# Typesense Use Cases
We primarily built Typesense to be a search engine optimized for fast, typo-tolerant full-text search.
However, we've been pleasantly surprised by interesting use cases our users have started using it for, beyond just search. We've been able to better support some of these use cases based on feedback from users.
# Good Use Cases
Here is an evolving set of use-cases where Typesense can be used:
- Typo-tolerant fuzzy search-as-you-type to power autocomplete search bars and search results pages
- Faceted navigation and browsing experience, where users don't need to type in a keyword, instead they directly start applying filters to drill down multiple attributes to get to the documents they're looking for. (Eg: https://ecommerce-store.typesense.org/ (opens new window))
- As a geo-distributed cache, in order to place data close to users. Instead of hitting your primary database for data which is probably hosted in a single geo region, since you already send Typesense a snapshot of your data, you could fetch documents directly from a geo-distributed Typesense cluster, which routes requests to the node that's closest to the user, thus reducing latency.
- For finding documents that are similar to each other, using vector search (opens new window). The definition of "similarity" can be defined by any ML models you build, you'd take the output of the model (vectors), index them in Typesense and then do a nearest-neighbor search. Using this, you can implement features like personalization, recommendations, visual search, semantic search, similarity search, etc.
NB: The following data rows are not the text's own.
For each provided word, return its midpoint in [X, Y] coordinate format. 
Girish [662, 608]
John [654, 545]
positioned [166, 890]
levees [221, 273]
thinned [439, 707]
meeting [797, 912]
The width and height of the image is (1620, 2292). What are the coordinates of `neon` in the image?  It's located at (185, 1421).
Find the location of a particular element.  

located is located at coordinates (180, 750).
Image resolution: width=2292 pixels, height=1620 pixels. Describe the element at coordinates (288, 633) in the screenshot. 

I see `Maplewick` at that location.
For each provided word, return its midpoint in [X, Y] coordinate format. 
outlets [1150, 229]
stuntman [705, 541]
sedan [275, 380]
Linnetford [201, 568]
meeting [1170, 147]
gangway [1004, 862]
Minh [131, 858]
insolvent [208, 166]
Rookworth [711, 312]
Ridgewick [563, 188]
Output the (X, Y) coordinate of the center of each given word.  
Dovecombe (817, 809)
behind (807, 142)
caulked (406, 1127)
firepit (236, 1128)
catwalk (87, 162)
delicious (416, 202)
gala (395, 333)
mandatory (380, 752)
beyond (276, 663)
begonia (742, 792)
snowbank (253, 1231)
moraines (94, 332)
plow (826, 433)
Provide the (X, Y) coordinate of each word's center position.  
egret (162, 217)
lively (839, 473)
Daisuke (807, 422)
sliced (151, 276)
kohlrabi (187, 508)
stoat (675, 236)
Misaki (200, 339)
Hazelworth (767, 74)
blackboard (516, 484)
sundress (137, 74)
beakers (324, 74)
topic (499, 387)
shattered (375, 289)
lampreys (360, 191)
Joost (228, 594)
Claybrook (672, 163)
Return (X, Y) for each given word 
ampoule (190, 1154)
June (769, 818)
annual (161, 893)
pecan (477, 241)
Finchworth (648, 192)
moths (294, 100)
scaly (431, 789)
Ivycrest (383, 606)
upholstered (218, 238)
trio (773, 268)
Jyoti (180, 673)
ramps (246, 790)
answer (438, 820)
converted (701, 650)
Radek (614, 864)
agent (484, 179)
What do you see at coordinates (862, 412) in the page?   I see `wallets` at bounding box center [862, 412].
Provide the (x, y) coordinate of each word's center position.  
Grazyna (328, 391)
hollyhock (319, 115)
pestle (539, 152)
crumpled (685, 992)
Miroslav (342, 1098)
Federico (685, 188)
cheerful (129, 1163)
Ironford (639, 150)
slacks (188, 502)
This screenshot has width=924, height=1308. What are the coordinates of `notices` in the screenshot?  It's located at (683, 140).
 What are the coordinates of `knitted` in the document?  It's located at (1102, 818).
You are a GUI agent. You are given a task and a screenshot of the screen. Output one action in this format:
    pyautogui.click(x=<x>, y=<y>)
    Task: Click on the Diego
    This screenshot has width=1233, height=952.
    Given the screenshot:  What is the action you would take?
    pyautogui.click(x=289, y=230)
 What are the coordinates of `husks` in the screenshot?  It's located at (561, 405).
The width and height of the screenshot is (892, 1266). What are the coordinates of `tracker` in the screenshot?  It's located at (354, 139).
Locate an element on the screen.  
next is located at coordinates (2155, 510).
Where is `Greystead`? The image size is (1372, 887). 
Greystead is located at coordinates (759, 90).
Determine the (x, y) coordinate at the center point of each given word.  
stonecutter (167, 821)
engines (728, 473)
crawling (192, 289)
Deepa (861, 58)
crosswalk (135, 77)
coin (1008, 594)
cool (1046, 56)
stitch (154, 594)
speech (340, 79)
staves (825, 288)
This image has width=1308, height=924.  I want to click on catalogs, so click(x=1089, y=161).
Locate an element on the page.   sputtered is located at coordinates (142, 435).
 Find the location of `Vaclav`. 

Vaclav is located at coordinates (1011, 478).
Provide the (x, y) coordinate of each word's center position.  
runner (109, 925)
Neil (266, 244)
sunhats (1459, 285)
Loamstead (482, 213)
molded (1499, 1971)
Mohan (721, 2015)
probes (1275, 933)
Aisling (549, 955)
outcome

- Multi-tenant search, where certain records / fields can only be accessed by certain sets of users (eg, logged-in users, admins, users on a certain pricing plan, etc)
- Federated search, where the search is performed across multiple indices and the results are shown to users side-by-side.
- Geo-search, to search / sort records that are in proximity to a given latitude/longitude.
- Semantic search, where users can type in a conceptually related keyword and Typesense will return results from your dataset, even if that exact keyword doesn't exist. For eg, let's say a user searches for "ocean" and your dataset only has the keyword "sea", semantic search can still retrieve relevant results containing the word "sea".
- Long-term memory for chat-based LLMs like ChatGPT. Typesense's vector search and hybrid search features can be used to make Chat LLMs respond to users' questions with information in your JSON dataset. Using this you can build conversational chat bots over your dataset.
- To power data visualizations like charts and tables, using the aggregated facet metrics returned by Typesense.
If you're using Typesense for any other use-cases let us know in our Slack Community (opens new window)
# Bad Use Cases
Here are a list of use-cases where we do not recommend that you use Typesense:
Typesense should NOT be used as a primary data store, which stores the only copy of your data.
Typesense is designed to be a secondary data store. Meaning, you want to use another primary database to store the primary copy of your data, where your application writes data into. You'd then sync a copy of the data into Typesense in order to support one of the use-cases above.
Typesense is usually not a good fit for searching application logs.
This is because logs are voluminous and storing logs in RAM could be cost prohibitive depending on the size of your log dataset. Also, logs typically do not need an instant search-as-you-type experience, which is what Typesense is optimized for. That said, we do have some users who want to expose some of the logs generated by their users in their app in a UI for them to search / browse, and Typesense can be used for such specialized end-user facing search.